### Document segment
- Opening Delimiter -

The other side of specialization is that specialist funds have limited options when it comes to pivoting in a challenging macro environment, leaving them vulnerable to industry-level macro shifts. Choosing to specialize is taking a risk that your chosen specialty will be around for years to come. Having an increasing proportion of specialist VCs in the climatetech ecosystem means that the overall capital stack for climatetech has more points of vulnerability.
But all in all, there are benefits of specialization to both the investors and startups.
For investors, specializing allows for:
Easier deal screening. Less deals need to be vetted in a smaller market, allowing for more time to be spent with fewer companies. Having a public sector-specific mandate also means startups working in that area are more likely to know about you and proactively reach out.
More thoughtful deal screening. Certain sectors may have sector-specific metrics that may be more relevant than traditional VC metrics like revenue or EBITDA. Things like quality of patents, technical benchmarks, partnership agreements, customer indications, etc. can be assessed in more depth in deal screening. For many VCs, especially ones coming in from tech to climatetech, using criteria that is too generalist may exclude startups that are expressing momentum in other ways.
More leverage in attracting “hot” startups. In competitive, oversubscribed rounds, investors with clear differentiation and strategic value often have more appeal to startups than other investors, even those with more favorable valuation/terms. Similarly, a niche focus can help investors without a substantial track record argue their value to startups.

- Closing Delimiter -

### Information given
- Opening Delimiter -

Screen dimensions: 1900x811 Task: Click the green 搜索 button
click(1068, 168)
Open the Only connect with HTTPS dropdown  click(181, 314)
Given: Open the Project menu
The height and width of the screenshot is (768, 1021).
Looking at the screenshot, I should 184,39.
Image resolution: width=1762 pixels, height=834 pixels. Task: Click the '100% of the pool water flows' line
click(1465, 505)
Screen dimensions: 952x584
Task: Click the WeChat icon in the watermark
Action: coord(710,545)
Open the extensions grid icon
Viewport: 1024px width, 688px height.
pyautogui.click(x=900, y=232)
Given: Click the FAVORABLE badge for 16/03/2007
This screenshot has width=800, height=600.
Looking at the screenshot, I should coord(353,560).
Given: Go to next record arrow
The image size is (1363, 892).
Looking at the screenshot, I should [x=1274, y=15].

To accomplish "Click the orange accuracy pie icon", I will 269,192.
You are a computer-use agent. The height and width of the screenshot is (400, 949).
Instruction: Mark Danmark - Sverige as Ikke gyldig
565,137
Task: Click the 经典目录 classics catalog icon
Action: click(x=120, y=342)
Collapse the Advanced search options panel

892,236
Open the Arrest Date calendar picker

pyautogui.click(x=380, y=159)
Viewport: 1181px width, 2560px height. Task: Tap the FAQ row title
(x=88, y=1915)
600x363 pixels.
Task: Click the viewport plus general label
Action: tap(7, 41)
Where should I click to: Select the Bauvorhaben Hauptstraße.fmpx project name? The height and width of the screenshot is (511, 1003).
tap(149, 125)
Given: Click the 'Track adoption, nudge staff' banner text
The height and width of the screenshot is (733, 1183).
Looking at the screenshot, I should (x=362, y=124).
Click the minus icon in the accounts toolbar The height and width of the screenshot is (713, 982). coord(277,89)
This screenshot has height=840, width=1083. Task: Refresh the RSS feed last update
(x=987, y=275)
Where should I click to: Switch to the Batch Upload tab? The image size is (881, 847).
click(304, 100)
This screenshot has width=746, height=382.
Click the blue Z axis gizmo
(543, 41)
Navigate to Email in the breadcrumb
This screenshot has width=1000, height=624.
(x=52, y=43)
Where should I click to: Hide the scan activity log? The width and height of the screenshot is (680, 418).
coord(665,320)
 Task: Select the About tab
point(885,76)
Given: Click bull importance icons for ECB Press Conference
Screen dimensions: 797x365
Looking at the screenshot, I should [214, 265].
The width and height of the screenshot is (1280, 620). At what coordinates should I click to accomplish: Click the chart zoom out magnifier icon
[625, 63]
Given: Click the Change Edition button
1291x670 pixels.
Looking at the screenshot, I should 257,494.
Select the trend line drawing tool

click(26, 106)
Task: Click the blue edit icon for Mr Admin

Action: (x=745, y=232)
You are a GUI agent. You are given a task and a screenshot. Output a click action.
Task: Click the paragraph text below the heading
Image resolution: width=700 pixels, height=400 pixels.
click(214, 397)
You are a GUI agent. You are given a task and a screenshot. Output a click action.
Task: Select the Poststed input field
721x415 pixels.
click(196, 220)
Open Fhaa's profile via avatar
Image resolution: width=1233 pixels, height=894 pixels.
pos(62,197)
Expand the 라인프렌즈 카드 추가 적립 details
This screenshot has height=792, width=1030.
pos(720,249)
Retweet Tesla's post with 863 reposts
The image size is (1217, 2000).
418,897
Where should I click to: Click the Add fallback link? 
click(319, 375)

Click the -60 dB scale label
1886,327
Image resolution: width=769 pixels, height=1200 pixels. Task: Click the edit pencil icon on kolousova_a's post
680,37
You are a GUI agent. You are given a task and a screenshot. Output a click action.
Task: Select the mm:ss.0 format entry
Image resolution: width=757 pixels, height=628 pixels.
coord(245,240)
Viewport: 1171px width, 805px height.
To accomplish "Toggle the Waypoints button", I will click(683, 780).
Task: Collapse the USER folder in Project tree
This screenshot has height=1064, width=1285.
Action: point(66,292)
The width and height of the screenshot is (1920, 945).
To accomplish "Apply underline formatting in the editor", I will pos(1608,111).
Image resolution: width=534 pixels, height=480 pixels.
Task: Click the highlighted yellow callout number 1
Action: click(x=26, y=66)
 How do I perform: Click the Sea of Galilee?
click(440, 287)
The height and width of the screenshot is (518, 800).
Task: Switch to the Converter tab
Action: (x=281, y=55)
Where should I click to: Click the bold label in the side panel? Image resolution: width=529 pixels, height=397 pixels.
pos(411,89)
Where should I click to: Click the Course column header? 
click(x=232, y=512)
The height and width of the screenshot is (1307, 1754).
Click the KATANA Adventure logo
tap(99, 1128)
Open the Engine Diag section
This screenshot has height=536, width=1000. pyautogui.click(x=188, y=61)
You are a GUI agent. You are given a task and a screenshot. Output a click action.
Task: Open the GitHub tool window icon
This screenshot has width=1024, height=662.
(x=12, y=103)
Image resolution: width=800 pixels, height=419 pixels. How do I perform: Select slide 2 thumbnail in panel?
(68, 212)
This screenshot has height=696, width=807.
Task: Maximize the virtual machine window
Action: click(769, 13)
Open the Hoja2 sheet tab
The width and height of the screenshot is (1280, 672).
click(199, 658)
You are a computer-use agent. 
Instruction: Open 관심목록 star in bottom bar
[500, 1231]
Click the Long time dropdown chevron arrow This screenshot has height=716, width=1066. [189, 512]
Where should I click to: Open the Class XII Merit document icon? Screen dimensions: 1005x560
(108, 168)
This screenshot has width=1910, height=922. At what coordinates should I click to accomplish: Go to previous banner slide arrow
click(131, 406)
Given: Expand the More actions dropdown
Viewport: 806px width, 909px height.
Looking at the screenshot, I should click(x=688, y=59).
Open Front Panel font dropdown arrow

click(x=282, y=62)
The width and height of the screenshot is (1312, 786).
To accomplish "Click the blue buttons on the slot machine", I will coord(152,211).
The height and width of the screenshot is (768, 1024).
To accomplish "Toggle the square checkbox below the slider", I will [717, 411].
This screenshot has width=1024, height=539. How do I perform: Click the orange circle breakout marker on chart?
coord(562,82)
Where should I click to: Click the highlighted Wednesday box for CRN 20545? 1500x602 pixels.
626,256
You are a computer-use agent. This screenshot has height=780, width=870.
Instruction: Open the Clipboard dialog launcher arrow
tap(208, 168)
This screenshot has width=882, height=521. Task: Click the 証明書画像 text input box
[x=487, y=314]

- Closing Delimiter -

### Assignment 1
Rewrite the text on specialist venture funds from "For investors, specializing" up to and including "proactively reach out.", putting "directly" in place of "proactively".
### Assignment 2
Answer these questions using the text on specialist venture funds:
(a) Which traditional VC metrics does it name?
(b) According to the text, what does a growing share of specialist VCs mean for the overall capital stack for climatetech?
(c) According to the text, which investors can a niche focus help argue their value to startups?
The entries come from a separate source, unrelated to the text.

### Final answer 1
For investors, specializing allows for:
Easier deal screening. Less deals need to be vetted in a smaller market, allowing for more time to be spent with fewer companies. Having a public sector-specific mandate also means startups working in that area are more likely to know about you and directly reach out.

### Final answer 2
(a) Revenue and EBITDA.
(b) The capital stack has more points of vulnerability.
(c) Investors without a substantial track record.